● GOAL OF THE EXERCISE
Word for word, repeat the entries, minus the pictures.

———

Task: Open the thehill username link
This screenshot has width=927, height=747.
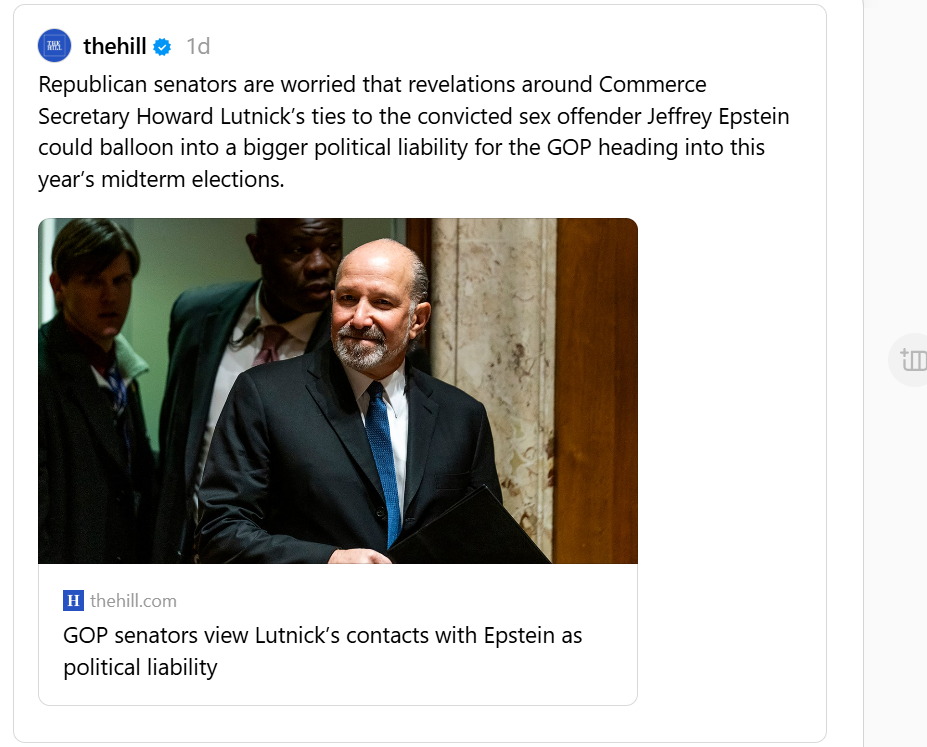Action: point(115,46)
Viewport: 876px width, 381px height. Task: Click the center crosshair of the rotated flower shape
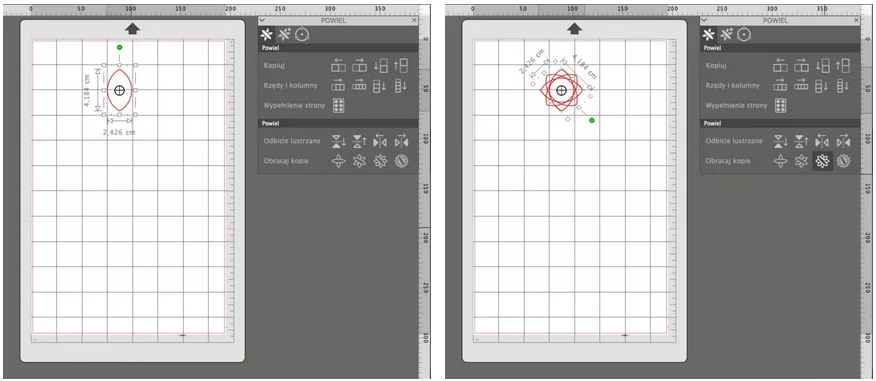tap(562, 90)
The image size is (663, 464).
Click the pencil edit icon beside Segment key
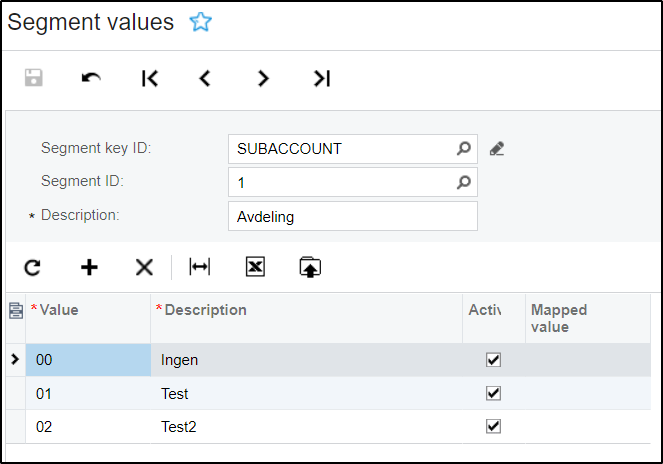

———

● ANSWER TO THIS PROBLEM
Task: Open the thehill username link
This screenshot has width=927, height=747.
Action: point(115,46)
Viewport: 876px width, 381px height. Task: Click the center crosshair of the rotated flower shape
tap(562, 90)
The image size is (663, 464).
Click the pencil edit icon beside Segment key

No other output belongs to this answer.